5: An idea needs promoters who do not see themselves as perfectionists.
Ideas, by nature, are rough around the edges. I’m not suggesting we forgo basic habits of revision or spell-checking, but at some point, we need to trust that our work is “ready enough” to be unveiled. Once it’s in the world, it will appeal to different people in different ways, given their circumstances. Think of how a piece of writing, or a piece of art, means different things to different people at different times in their lives. It’s not the work that changes—it’s the viewer. So rather than trying to hit a moving target, if ideas stay still and steady, people will find them when they need them—even if it’s long after the creator has left this world, even if it was far from perfect.
Take it from a recovering perfectionist: Perfectionism is no virtue. It’s an idea killer. Let it go; your ideas (and your mental well-being) will thank you.
6: An idea needs someone who does not force themselves into schedules.

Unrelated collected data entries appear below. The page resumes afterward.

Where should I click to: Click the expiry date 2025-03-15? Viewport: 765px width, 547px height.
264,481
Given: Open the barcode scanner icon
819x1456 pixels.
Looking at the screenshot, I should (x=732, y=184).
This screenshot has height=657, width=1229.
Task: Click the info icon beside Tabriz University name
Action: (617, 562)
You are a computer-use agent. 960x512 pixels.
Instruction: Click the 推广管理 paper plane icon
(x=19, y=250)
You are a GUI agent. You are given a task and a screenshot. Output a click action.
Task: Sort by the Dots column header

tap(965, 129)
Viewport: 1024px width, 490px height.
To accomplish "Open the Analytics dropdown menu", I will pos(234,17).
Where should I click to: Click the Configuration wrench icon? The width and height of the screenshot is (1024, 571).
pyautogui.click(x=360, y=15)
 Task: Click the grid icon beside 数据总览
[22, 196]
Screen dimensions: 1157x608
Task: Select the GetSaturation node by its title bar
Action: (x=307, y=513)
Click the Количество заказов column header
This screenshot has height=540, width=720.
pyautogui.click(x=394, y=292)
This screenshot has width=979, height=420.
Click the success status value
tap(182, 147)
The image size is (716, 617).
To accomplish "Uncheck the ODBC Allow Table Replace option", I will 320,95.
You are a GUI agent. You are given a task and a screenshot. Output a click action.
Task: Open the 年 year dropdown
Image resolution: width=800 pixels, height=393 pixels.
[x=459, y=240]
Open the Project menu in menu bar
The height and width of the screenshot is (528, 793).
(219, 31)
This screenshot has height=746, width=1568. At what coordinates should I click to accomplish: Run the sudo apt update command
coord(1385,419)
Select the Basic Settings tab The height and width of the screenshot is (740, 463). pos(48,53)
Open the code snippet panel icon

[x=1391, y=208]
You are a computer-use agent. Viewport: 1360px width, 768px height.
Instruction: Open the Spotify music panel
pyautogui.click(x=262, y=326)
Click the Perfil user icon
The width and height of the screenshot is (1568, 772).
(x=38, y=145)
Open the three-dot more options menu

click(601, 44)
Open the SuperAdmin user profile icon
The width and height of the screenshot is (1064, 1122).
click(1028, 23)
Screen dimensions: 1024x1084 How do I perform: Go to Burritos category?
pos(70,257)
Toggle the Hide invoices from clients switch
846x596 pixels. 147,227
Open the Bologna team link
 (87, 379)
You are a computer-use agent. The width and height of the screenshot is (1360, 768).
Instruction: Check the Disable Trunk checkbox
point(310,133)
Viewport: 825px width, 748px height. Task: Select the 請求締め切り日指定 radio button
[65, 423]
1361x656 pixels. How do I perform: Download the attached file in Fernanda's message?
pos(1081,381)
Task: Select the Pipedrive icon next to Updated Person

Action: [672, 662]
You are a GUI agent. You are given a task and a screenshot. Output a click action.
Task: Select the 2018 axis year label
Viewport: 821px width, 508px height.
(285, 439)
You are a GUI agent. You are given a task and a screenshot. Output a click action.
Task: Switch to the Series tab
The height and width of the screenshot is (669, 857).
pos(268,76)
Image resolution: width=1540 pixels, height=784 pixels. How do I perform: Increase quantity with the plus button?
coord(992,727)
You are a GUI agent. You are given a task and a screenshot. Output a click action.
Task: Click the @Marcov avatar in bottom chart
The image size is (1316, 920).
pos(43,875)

“Should I write in the morning or the evening?”
“How much time should I spend writing each day?”
“Must I write each day?”
Conversations about when and how to write abound in my writing circles. They are helpful as inspiration. I understand that our lives are busy, and without consciously carving out some time for our creative pursuits, we may never attend to them. But if we push too hard to try and schedule or discipline our creativity, we might unintentionally scare off, rather than conjure up, the magic.
Scheduling is an activity that comes from our left brain—the logical, analytical, organized side. Creativity, on the other hand, springs from our right brain—our imaginative, intuitive, artistic side. It makes sense to me that we should not use our left brain to dictate to, or even try to discipline, our right.
Creativity, by its nature, cannot be scheduled. It does not respond to pleas or begging. It cannot summoned. Creativity is spontaneous, even impulsive. To be a creative person means that we have to accept its spontaneous nature.
If we want to truly usher in creativity, then we must acknowledge that we human beings are in service to it, not the other way around.
To some degree of reasonableness, this means being willing to jump ship from a party because we got an idea, or put the laundry down mid-fold, or pull the car over to get down a great sentence, or turn the car around entirely to get back home and get the whole thing down.
People who manifest divine ideas in our world are called artists. They are sometimes seen as “different,” “eccentric,” or even “called.” I think that artists are simply everyday people who have chosen to avail themselves to the divine ideas that court all of us everyday. Anyone who is willing to make these sacrifices in the name of creativity is an artist.
Think of Vincent Van Gough. I can’t imagine he said to himself, “Tomorrow, I’m going to paint The Starry Night, and on Wednesday afternoon, from 3:00-5:00 p.m., I’m going to finish Irisis.” He simply showed up at his canvas, and opened himself up to the world of ideas, turned his brush and hands over to the magical, mysterious force of creativity.
Whether our canvas is a blank page, a business, a dance floor, or something else, we too can choose to remain open to the swirl of ideas around us. We can trust that we know, deep down, what needs to be birthed next and when. And we can bring it under our tender care, shape it, work it, and present it. Ideas are divine potentialities, just looking for a creative person through which they can be birthed. We can each choose be that person.